■ Data section ■
____________________

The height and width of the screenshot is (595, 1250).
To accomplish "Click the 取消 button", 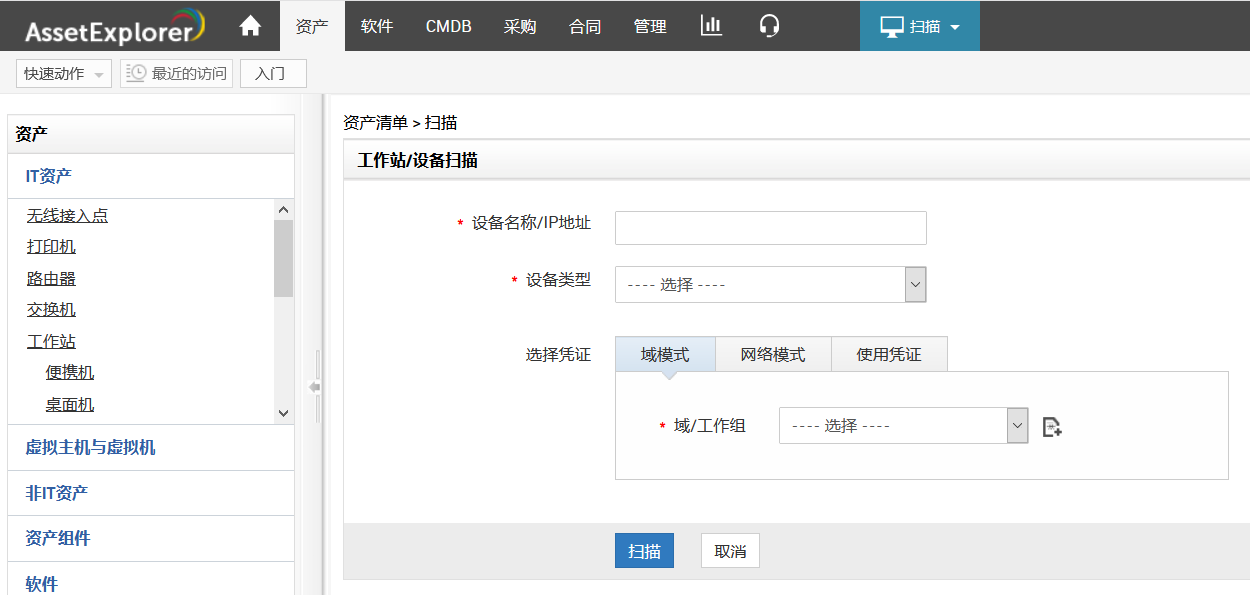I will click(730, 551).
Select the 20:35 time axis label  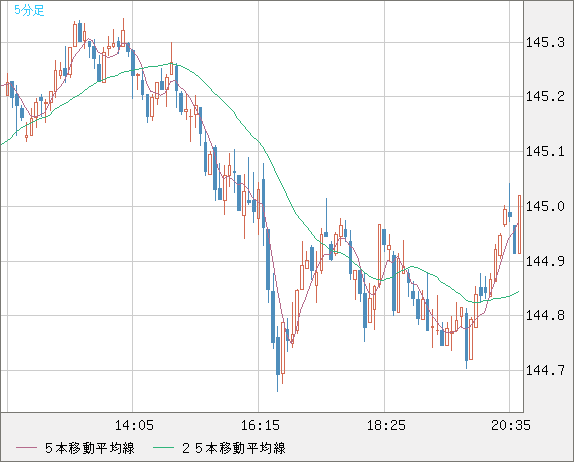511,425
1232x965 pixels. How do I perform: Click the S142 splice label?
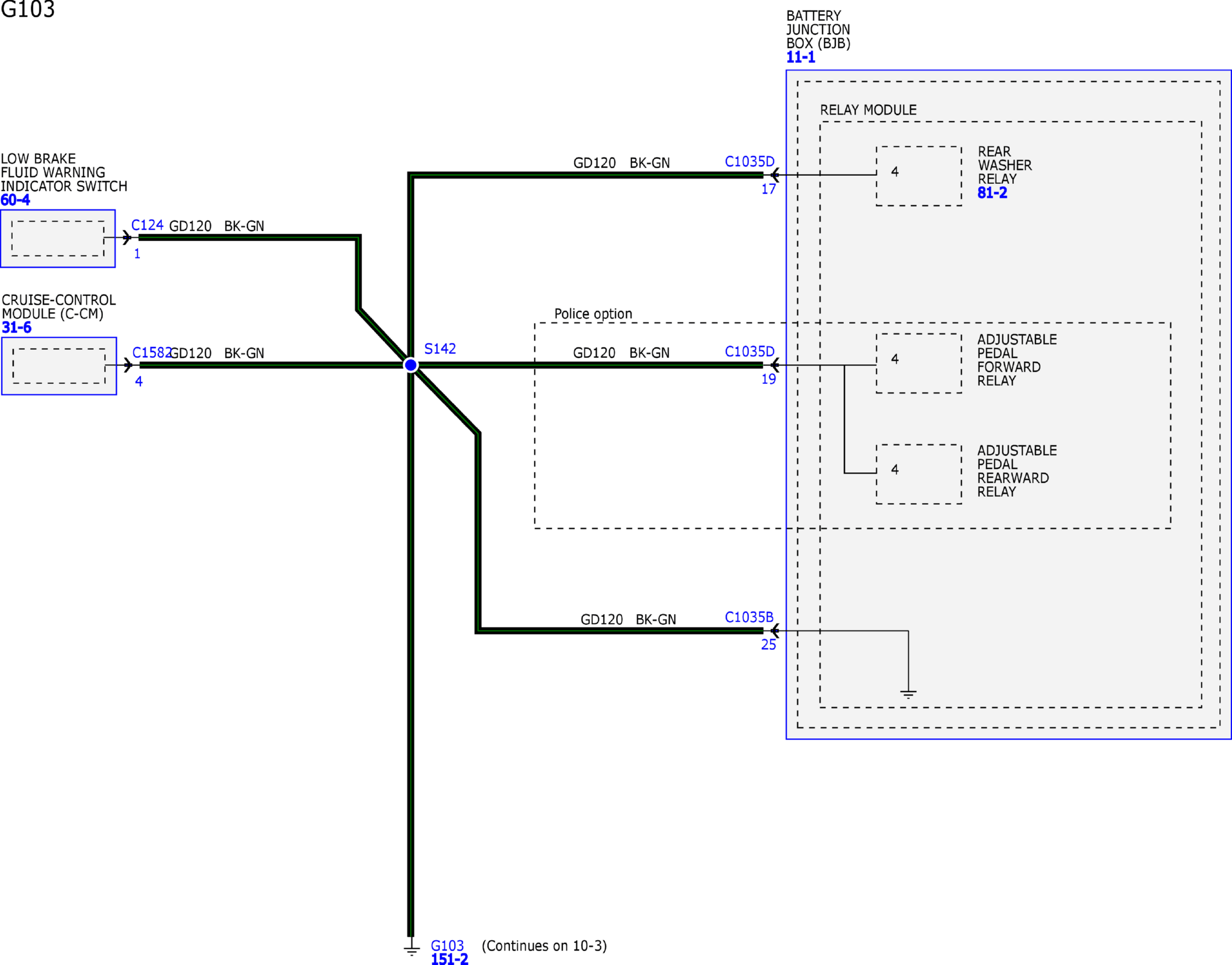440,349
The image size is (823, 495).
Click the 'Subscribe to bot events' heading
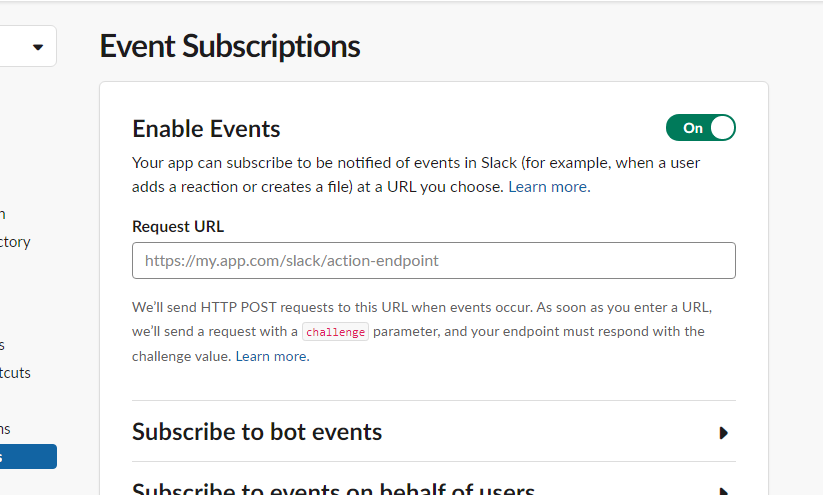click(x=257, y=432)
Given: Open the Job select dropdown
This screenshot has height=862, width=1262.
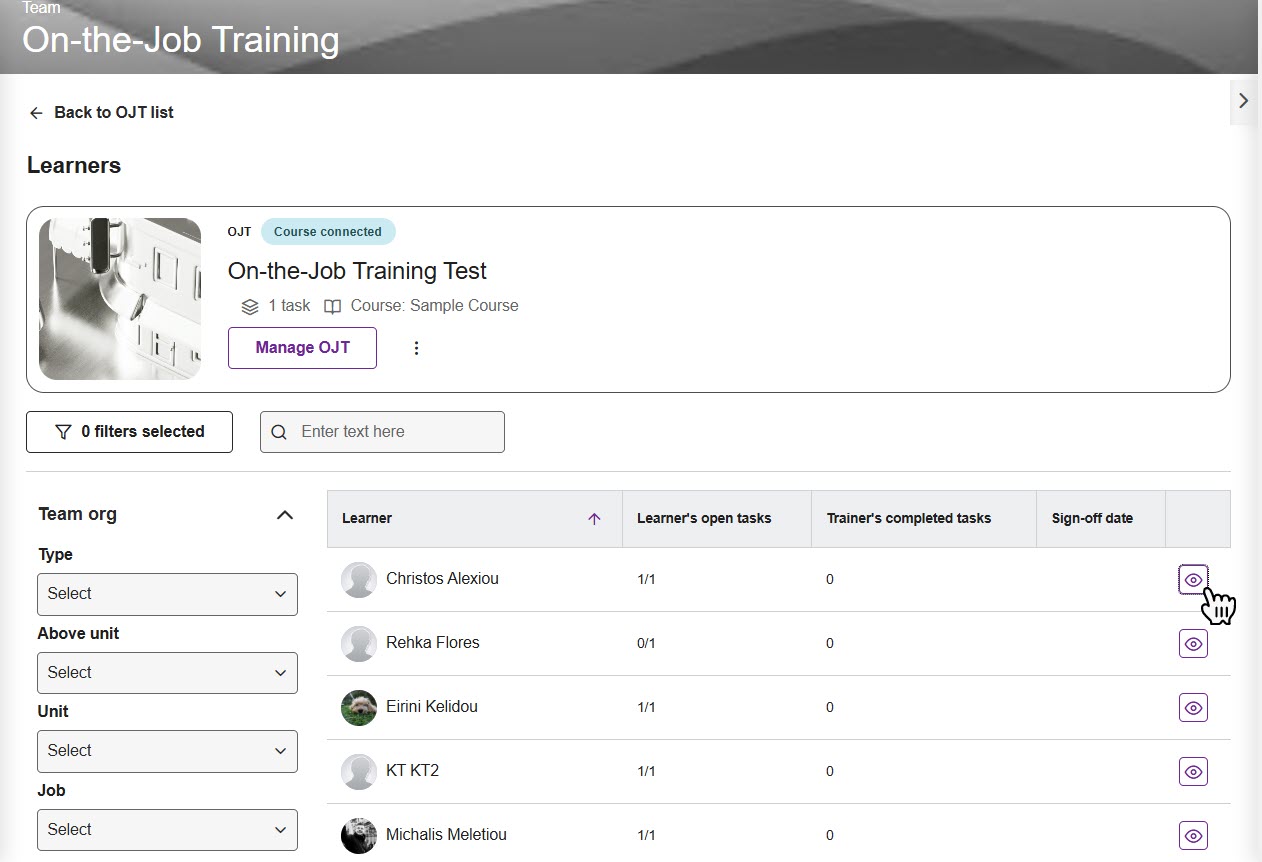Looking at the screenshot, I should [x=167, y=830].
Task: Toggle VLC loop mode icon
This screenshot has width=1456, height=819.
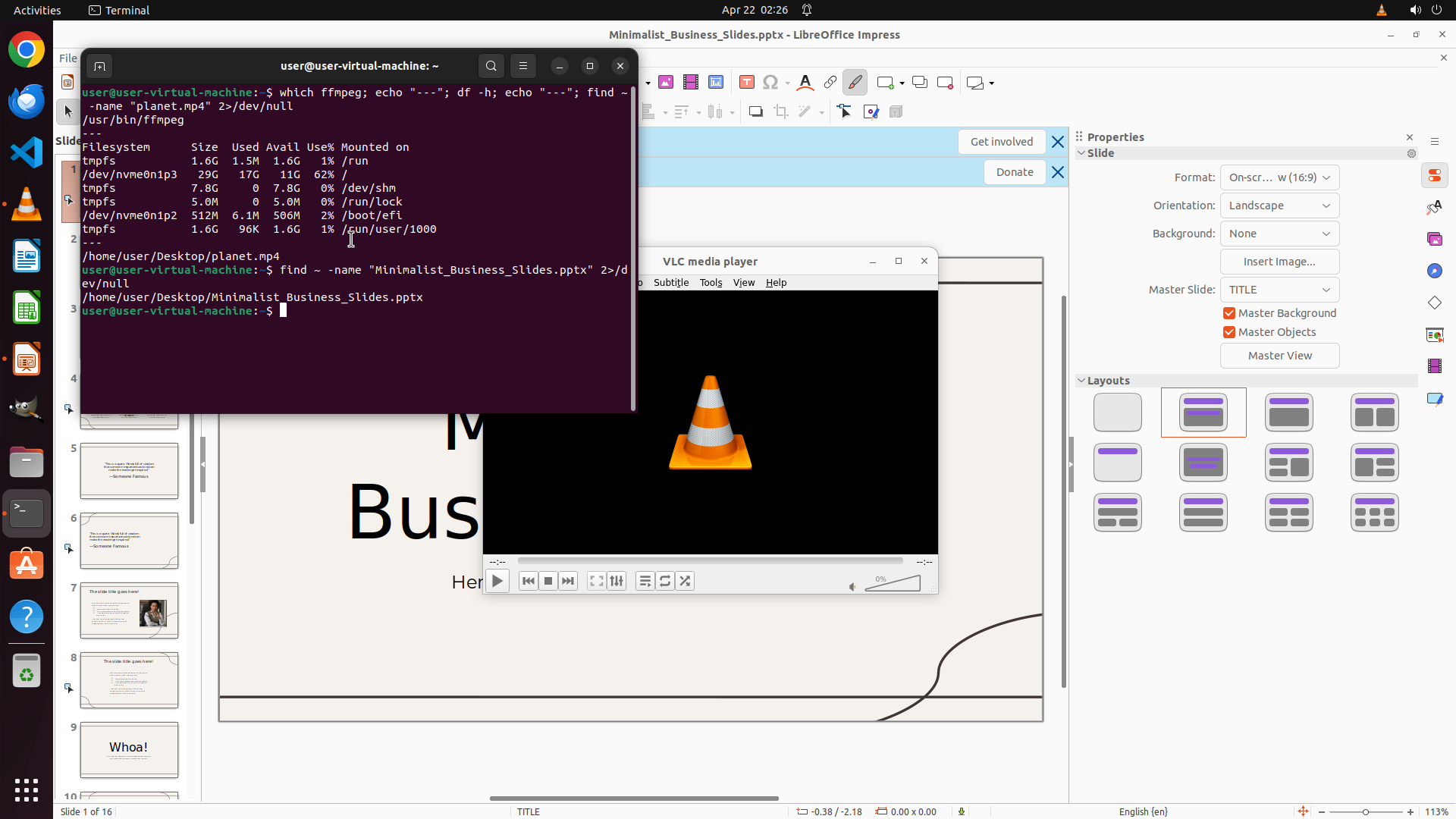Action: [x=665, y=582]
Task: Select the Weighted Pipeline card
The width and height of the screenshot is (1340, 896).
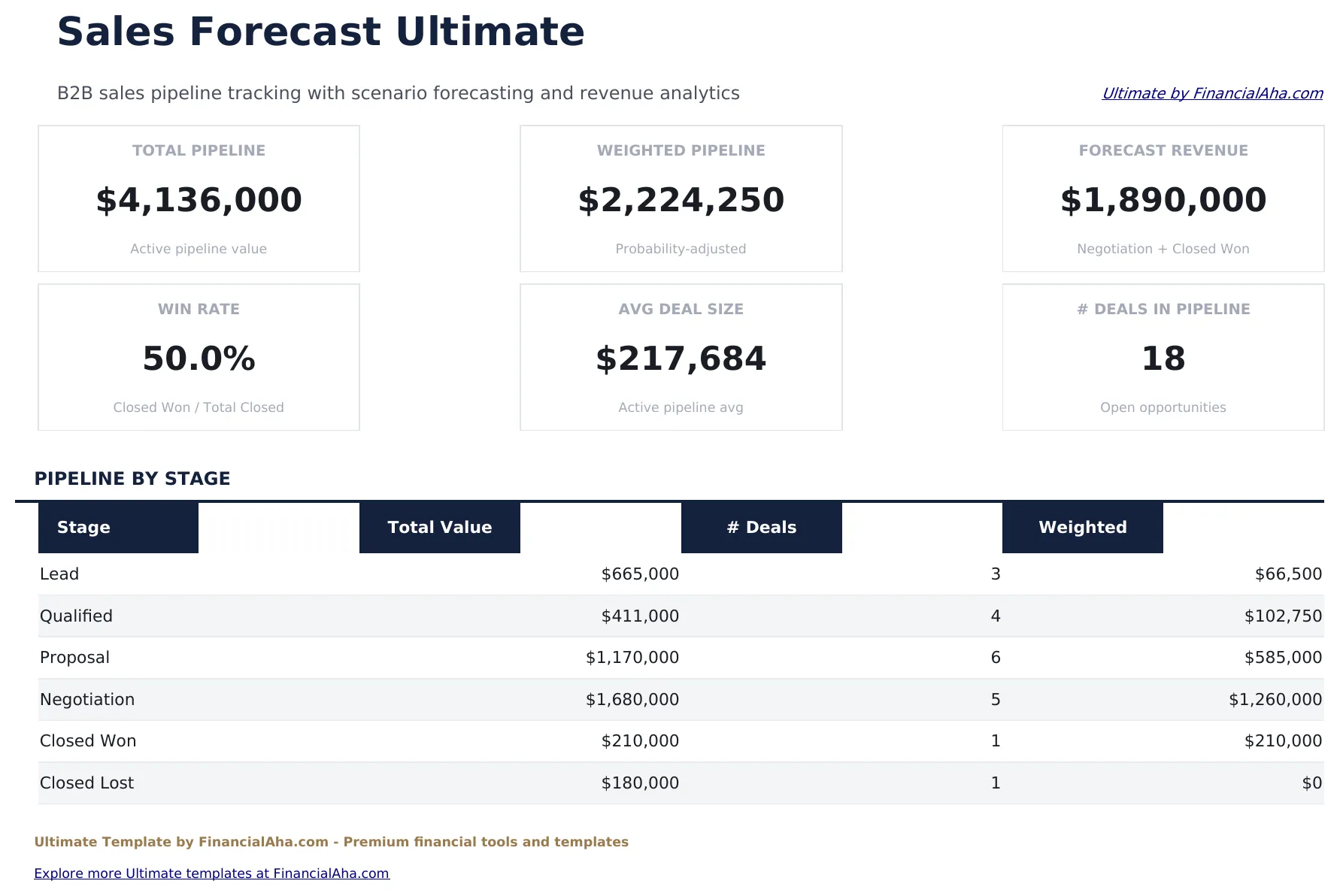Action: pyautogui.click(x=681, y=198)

____________________

■ Task details ■
Please copy the listing above word for word, starting with the line with "Task: Toggle VLC loop mode icon" and going on through the end of the listing. Leave the pictures out of your copy.

■ Task response ■
Task: Toggle VLC loop mode icon
This screenshot has width=1456, height=819.
Action: [x=665, y=582]
Task: Select the Weighted Pipeline card
The width and height of the screenshot is (1340, 896).
Action: pyautogui.click(x=681, y=198)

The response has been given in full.